Lo scenario socio-economico che si prospetta nell’area euro per il II semestre e per il 2026 non brilla, con l’anno in corso che viaggia col passo della lumaca, passo che potrebbe quasi raddoppiarsi nel 2026. Andando in ordine si può ragionevolmente stimare una crescita del Pil inferiore al punto percentuale, nell’area euro per il 2025, cui seguirebbe, nel 2026, un +1,4-1,5 per cento. Per entrambi gli anni quello dell’Italia, si limiterebbe a una crescita dello 0,7% nel 2025 e dell’1,1-1,2% nel 2026. I fattori di rischio che portano agli striminziti risultati in Eurolandia si possono riassumere in quattro grandi capitoli.
Il primo riguarda le incertezze globali legate ai conflitti in corso, all’epopea Trumpiana, tra dazi, posizioni geopolitiche sulle aree dei grandi conflitti bellici e il rischio d’inflazione negli Usa, rischio che negli ultimi indicatori di maggio si è concretizzato ed è in fase di peggioramento.
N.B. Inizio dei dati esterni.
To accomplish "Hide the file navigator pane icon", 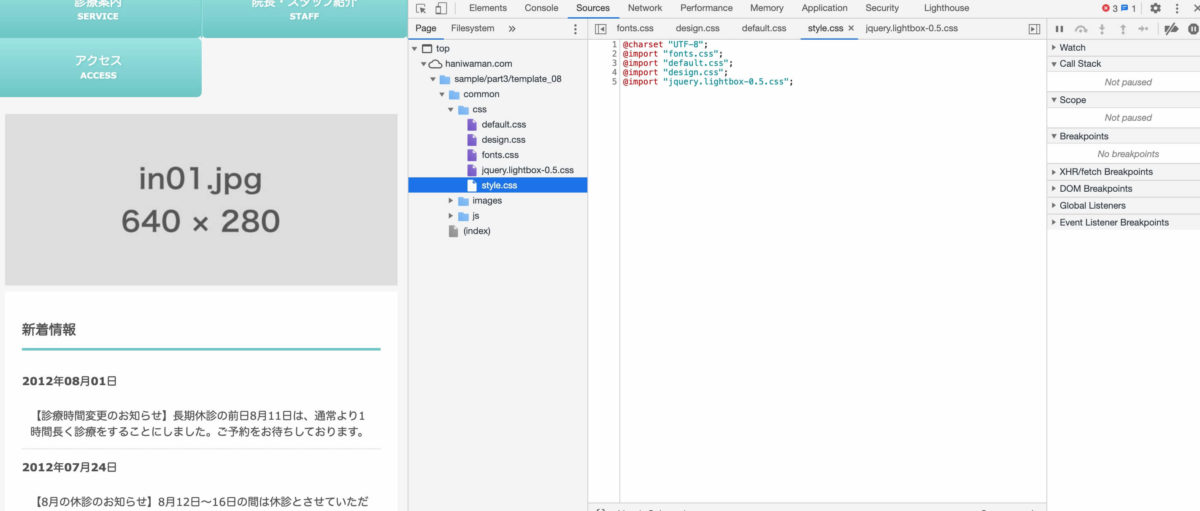I will (x=600, y=29).
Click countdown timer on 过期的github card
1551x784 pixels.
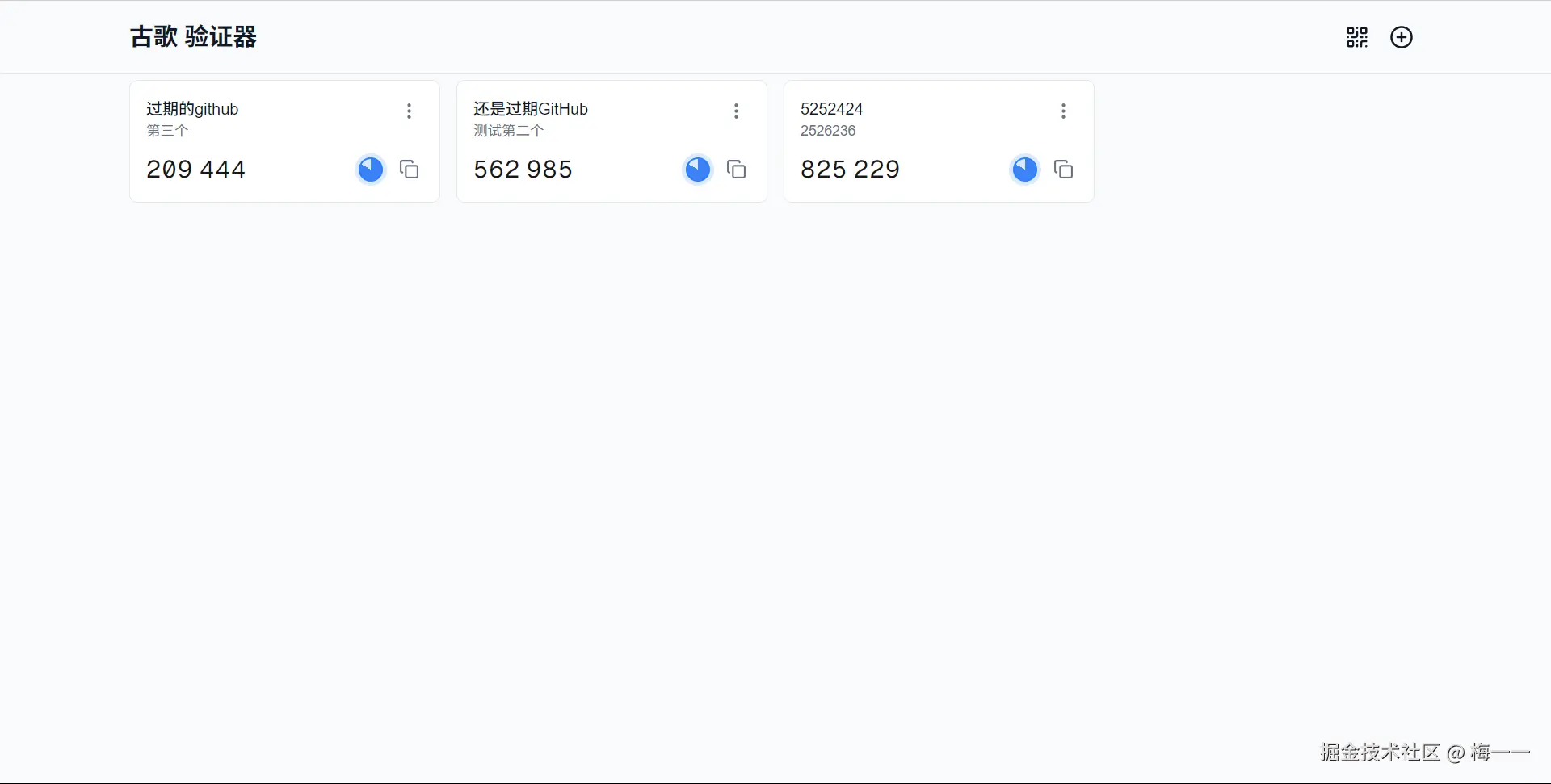pos(371,170)
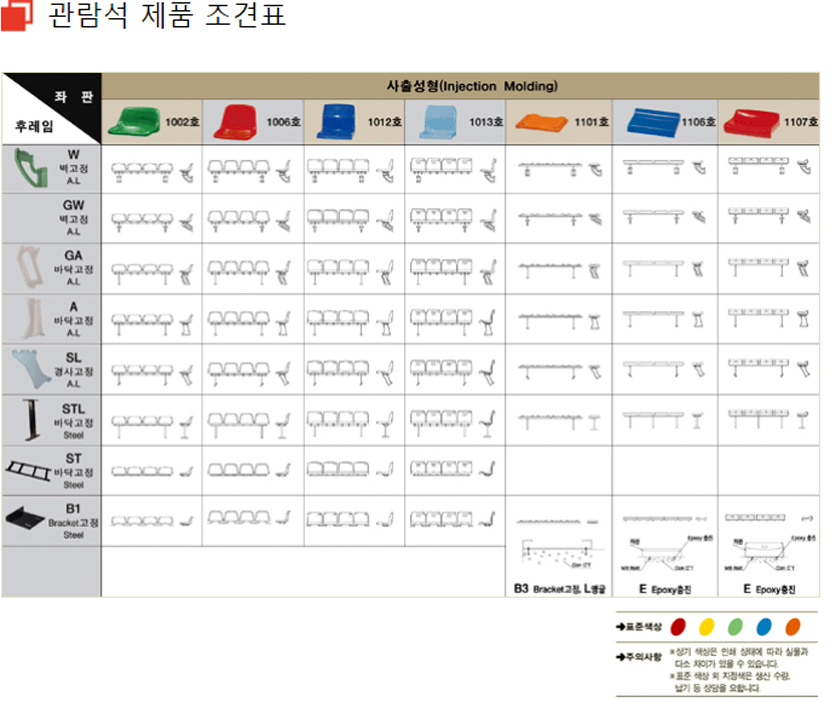The width and height of the screenshot is (832, 708).
Task: Select the black STL steel frame icon
Action: tap(30, 420)
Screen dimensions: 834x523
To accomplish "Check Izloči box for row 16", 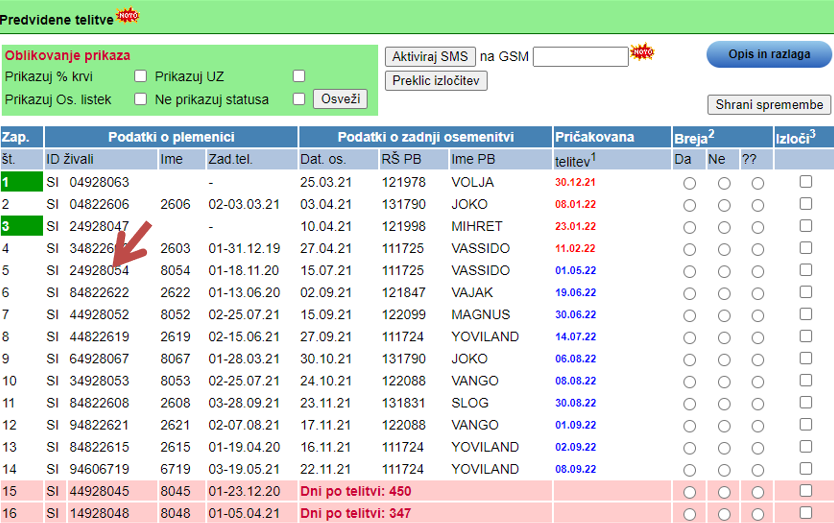I will [806, 512].
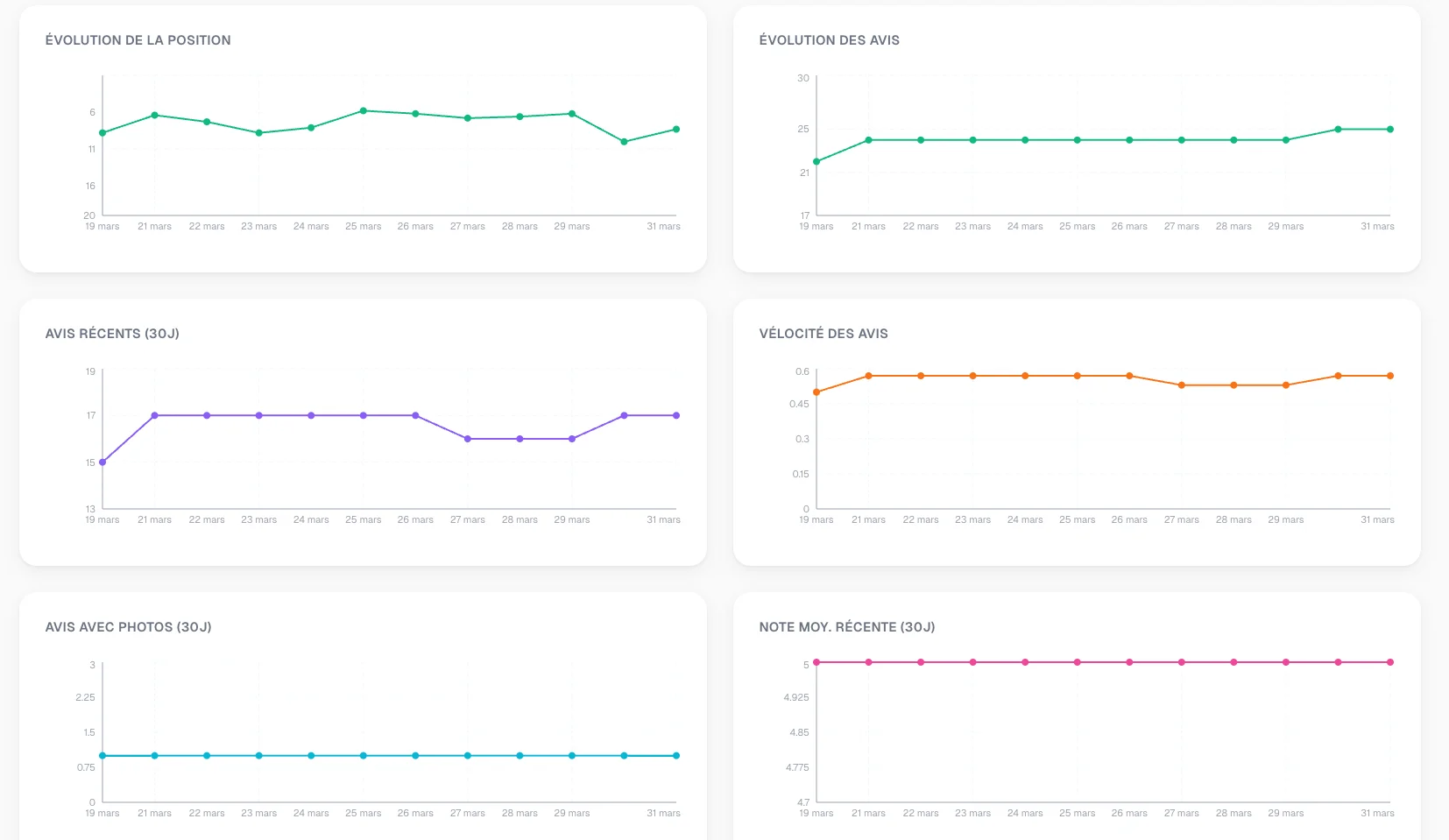Click the 19 mars purple point in Avis récents
Screen dimensions: 1449x840
coord(102,462)
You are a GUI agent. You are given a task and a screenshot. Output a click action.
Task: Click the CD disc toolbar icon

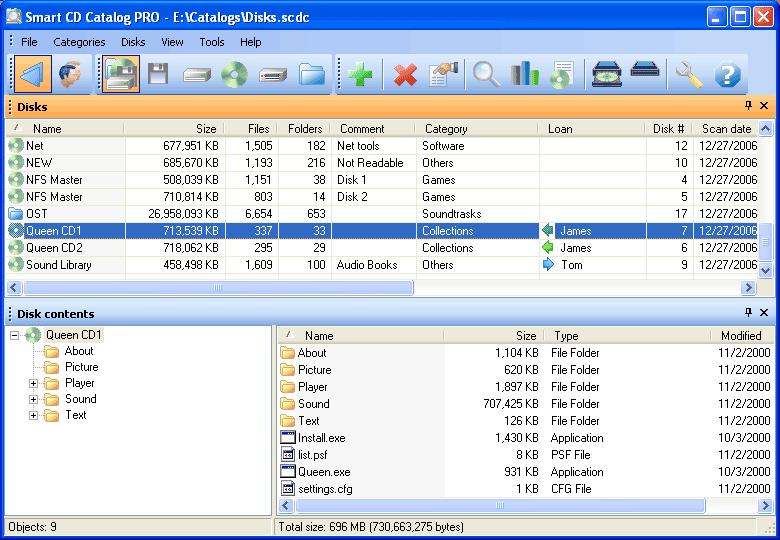(234, 75)
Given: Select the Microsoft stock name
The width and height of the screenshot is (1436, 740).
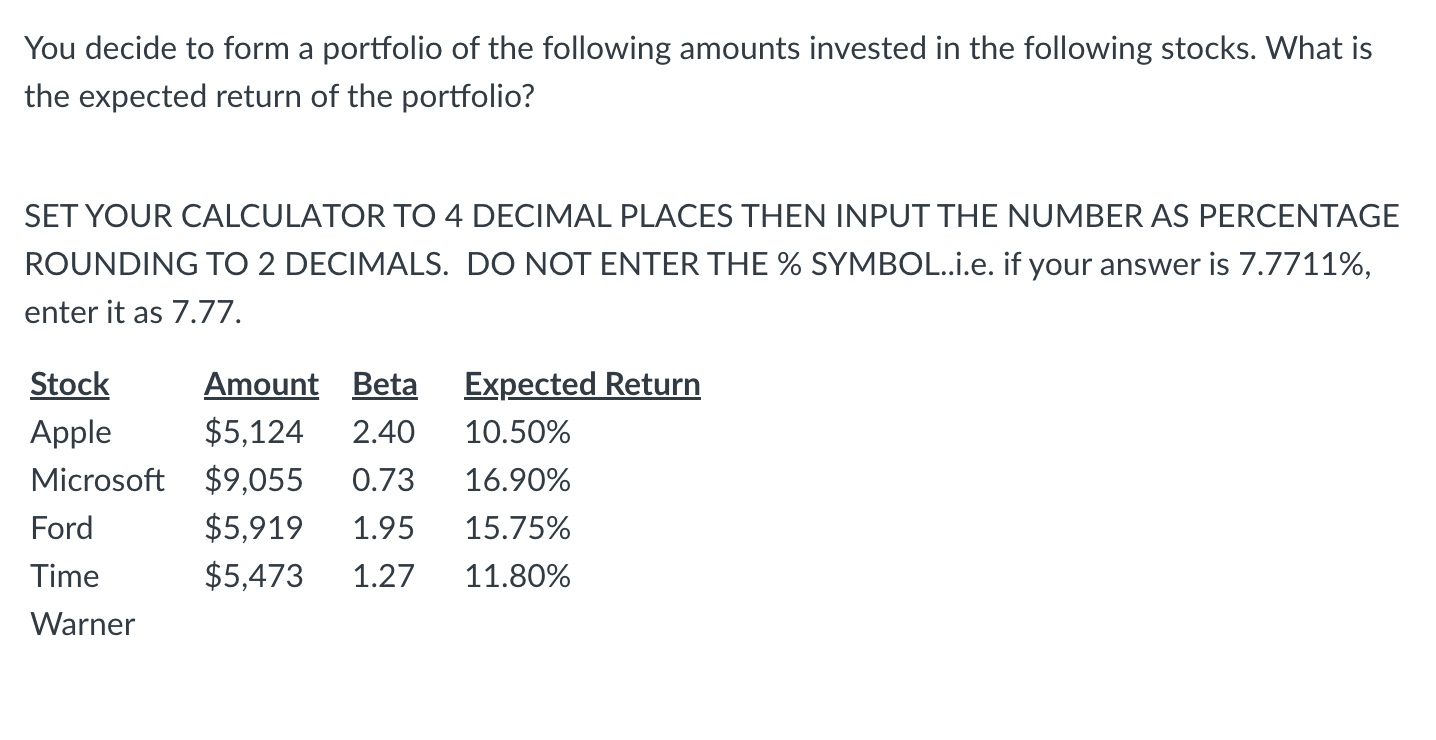Looking at the screenshot, I should point(97,480).
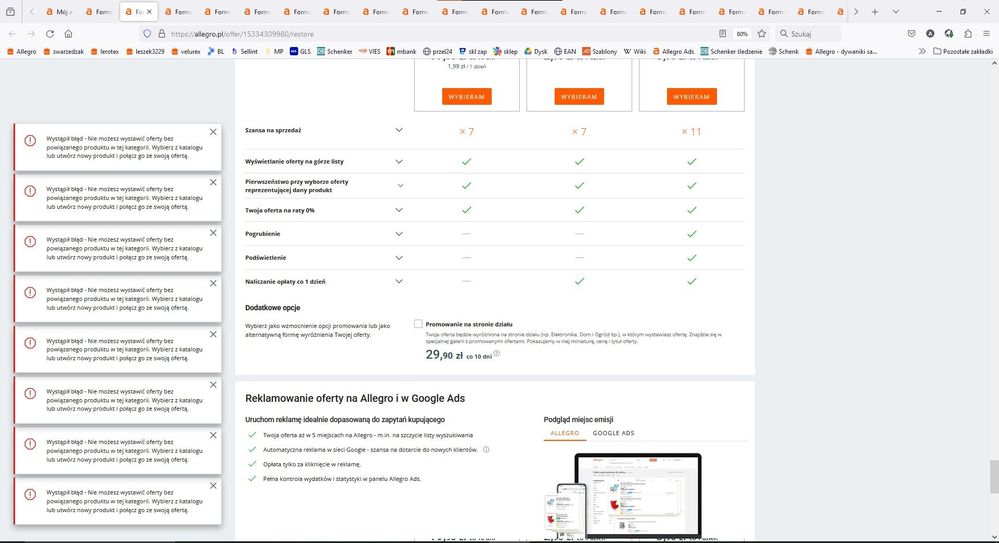Close the topmost error notification
This screenshot has height=543, width=999.
pos(213,132)
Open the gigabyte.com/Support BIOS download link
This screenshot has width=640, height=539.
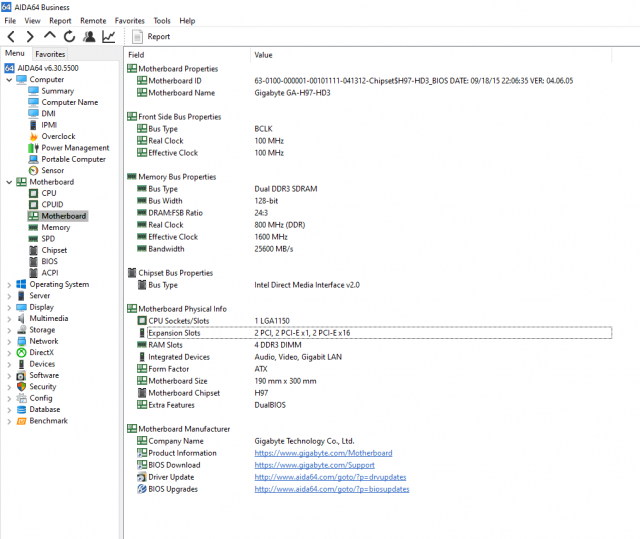click(314, 465)

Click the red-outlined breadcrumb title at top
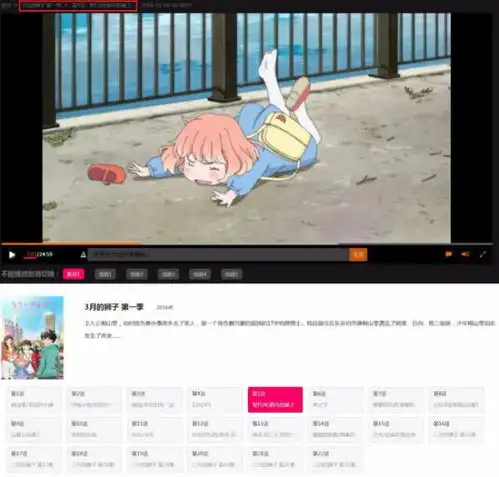tap(78, 6)
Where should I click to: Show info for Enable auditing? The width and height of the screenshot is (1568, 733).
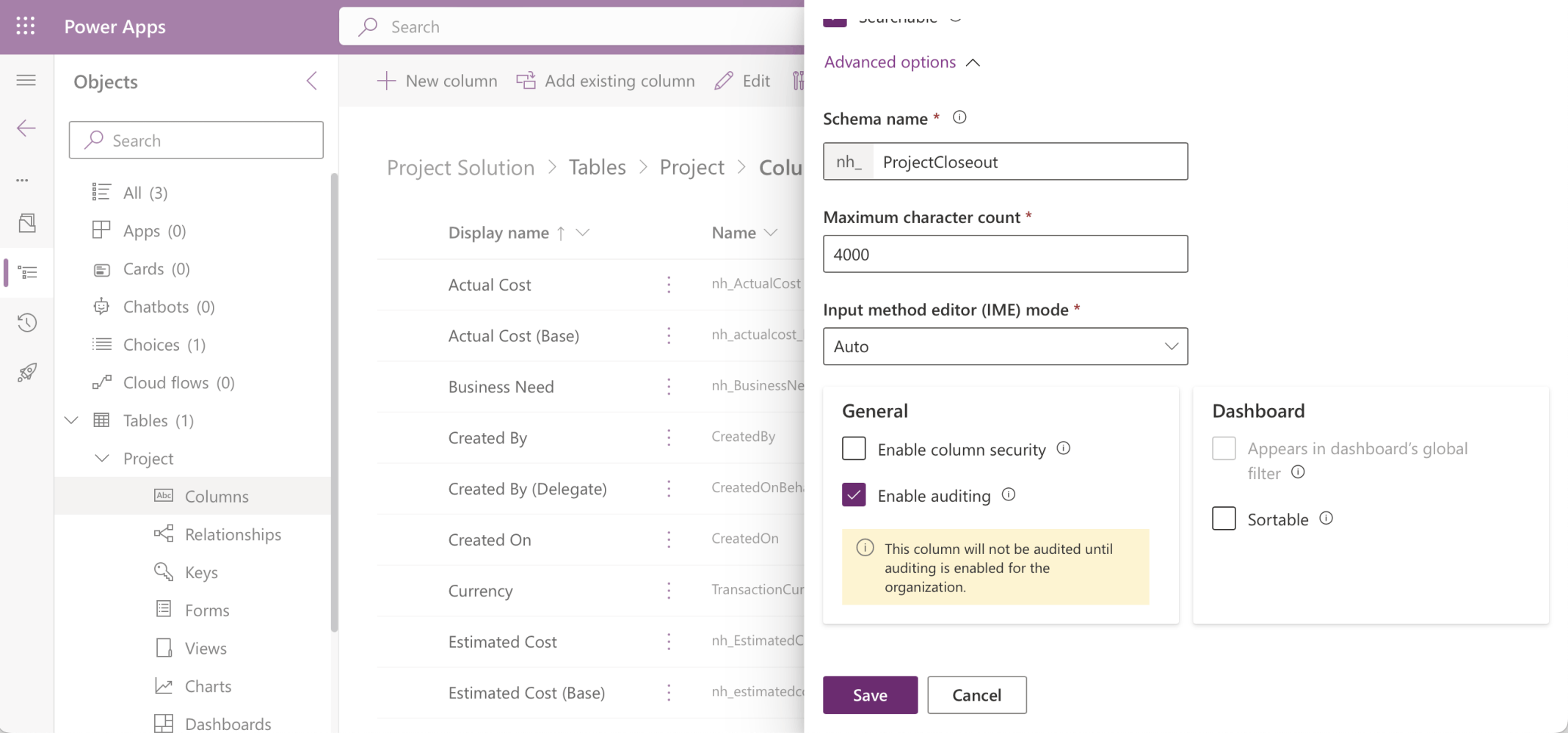[1009, 495]
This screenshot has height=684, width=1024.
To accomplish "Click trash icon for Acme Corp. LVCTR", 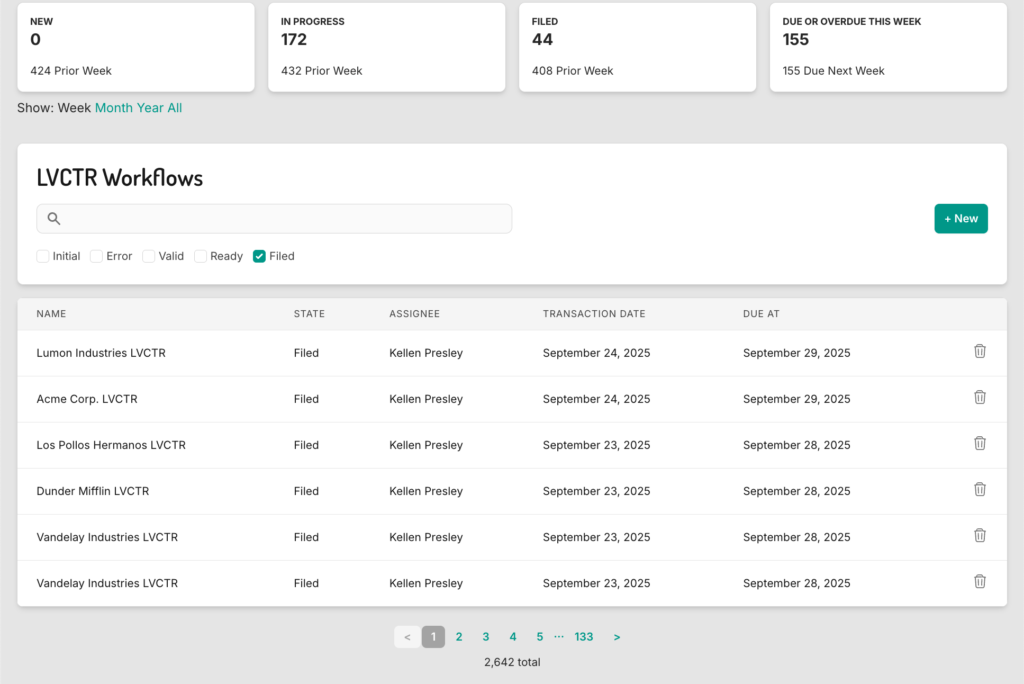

Il secondo ha nella transizione energetica e i costi che comporta e le implicazioni ormai consolidate sul peggioramento climatico, ben sapendo che si contrappongono necessità industriali-commerciali agli iter iper ambientalisti che hanno portato l’industria dell’auto a una possente crisi Il terzo capitolo è legato ai nuovi stili di vita delle popolazioni europee che puntano a un nuovo paradigma che non mette più al centro il lavoro e l’ascesa sociale, ma il tempo libero e l’attenzione alla persona, ancor più della famiglia. In questo contesto si colloca il tipo di domanda di consumi che modifica sostanzialmente il modello produttivo e con esso il reddito pro capite. Il quarto e ultimo capitolo è e sarà il ruolo dell’inflazione che dovrebbe attestarsi intorno al 2% in linea con le aspettative della Bce. Ma essendo cumulata con quella del 2022-23 eroderebbe ulteriormente il potere d’acquisto.
Bene aggiungere che ovunque in Eurolandia, ma soprattutto da noi, a pesare sulle tasche delle famiglie è il carrello della spesa, ossia degli alimentari e dei generi di prima necessità per la persona e la casa, incidenza che si ripercuote sugli altri consumi voluttuari, che sono tali ma essenziali per la domanda su larga scala delle produzioni e indottamente per l’occupazione. L’insieme dei fattori citati si scarica completamente sulla crescita annichilendone le potenzialità. Per l’Italia ad aumentare gli effetti indotti dal rallentamento economico è un debito pubblico che nel 2026 potrebbe sfiorare il 139%, superando i 3 trilioni di euro e, seppur in presenza di uno spread basso quanto mai prima, far erogare agli investitori in titoli pubblici circa 100 milardi di euro di interessi.
Senza dimenticare la deindustrializzazione in corso che, a sua volta, limita l’occupazione e, di riflesso, il reddito procapite. Il fatto di avere una filiera il cui primo sbocco è una Germania alle prese con proprie difficoltà economiche, aumenta la destabilizzazione della crescita. In pratica per l’economia Ue si prospetta una crescita moderata, con il Belpaese che deve superare una molteplicità di ritardi che arrivano da lontano e ne azzoppano lo straordinario potenziale. I flussi turistici stranieri in costante crescita, mai come in questi ultimi anni e per quelli che verranno, sono diventati il primo pilastro del nostro sistema socio-economico.